All that said, Adventure Time – Legends of Ooo: Big Hollow Princess is one of the most disappointing games I’ve played in a long time. I knew that the upcoming DS title Hey Ice King! Why’d you steal our garbage?! was slated for this fall, but finding an unexpected Adventure Time title toward the top of the App Store charts was a fantastic surprise.
The only thing worse than a bad game is a bad game you expected to be good.
The strangest thing about Big Hollow Princess is how promising it seems from the first 60 seconds. It’s an old-school point-and-click adventure with visuals and voice acting that seems straight out of the original cartoon. Animations are smooth, and the acoustic guitar background is catchy. And then I realized that my first 60 seconds was close to one tenth of my total playing time.
Big Hollow Princess might be the easiest and shortest point-and-click adventure I’ve ever played. I grew up on children’s adventure games (such as Putt-Putt and Pajama Sam), and even those games put up a much larger challenge. The puzzles are about as rudimentary as it can get.
For example, toward the end of the game I found a bear that was hungry. Next screen? I find a honeycomb to feed him. Almost every puzzle in the game is solved by retrieving an item one to two screen away. The fact that the game offers a currency for hints (in this case, snails) is almost insulting.
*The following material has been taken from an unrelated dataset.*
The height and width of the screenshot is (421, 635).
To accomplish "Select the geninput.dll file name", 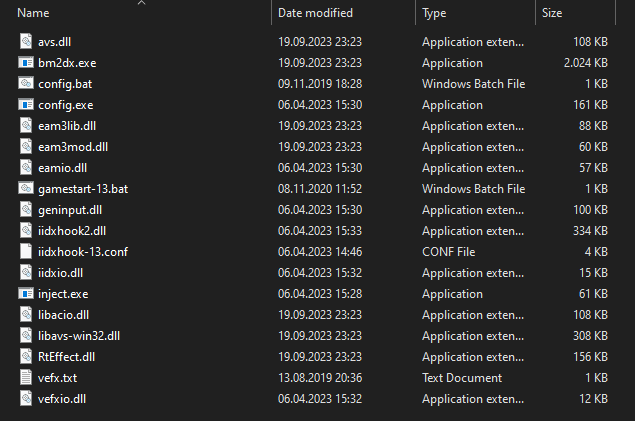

Your goal is to stop the evil Ice King from freezing three of the land’s most popular princesses. While there are a handful of locations to travel as you move from princess to princess, each area will only take one to two minutes of your time.
The biggest problem with the adventure’s biggest assets, voice acting, is that it only applies to Finn, Jake, and the Ice King. All other NPCs that you meet (and there are a lot of them) are unvoiced. This led me to a strange disconnect that I’ve never felt before in a videogame. There’s simply nothing quite like listening to have a conversation while being forced to read the second half.
After my fifteen-minute adventure (it honestly might have been shorter than that), I found myself with nothing left to do. I decided to speed run through the game a second time to see just how short the game was at minimum, and clocked in at six and a half minutes. As much as it pained me to do so, I deleted the App as soon as the second run completed: Big Hollow Princess simply had nothing left to offer me.
It might seem like I’m being overly dramatic about such a small game, but there’s one thing in particular that really frustrates me: it isn’t free. Sure, it’s only 99 cents, but the game offers far too little content compared to the App Store’s fantastic library of budget apps to justify its price. It’s basically an advertisement for Adventure Time, anyways. It should be free.
Then, after a little searching, it dawned on me: it is free! The entire Big Hollow Princess game is available via Cartoon Network’s website, sans any voice acting. If you want to lead Finn and Jake through a short adventure for free, I highly recommend you check it out there. You’ll end up a lot less angry that way.
While I’ve definitely seen worse, Big Hollow Princess is still a pretty good example of a corporate cash-in. It’s current place near the top of the App Store charts nearly justifies their practice, too: people will buy anything as long as it has the Adventure Time name on it.
My advice to you? Don’t fall into the scheme. The visuals and audio are nice, but the game is insultingly short and only mildly interactive. Save your dollar for the dozens of other fantastic iOS titles out there, and play through the ten-minute adventure for free online.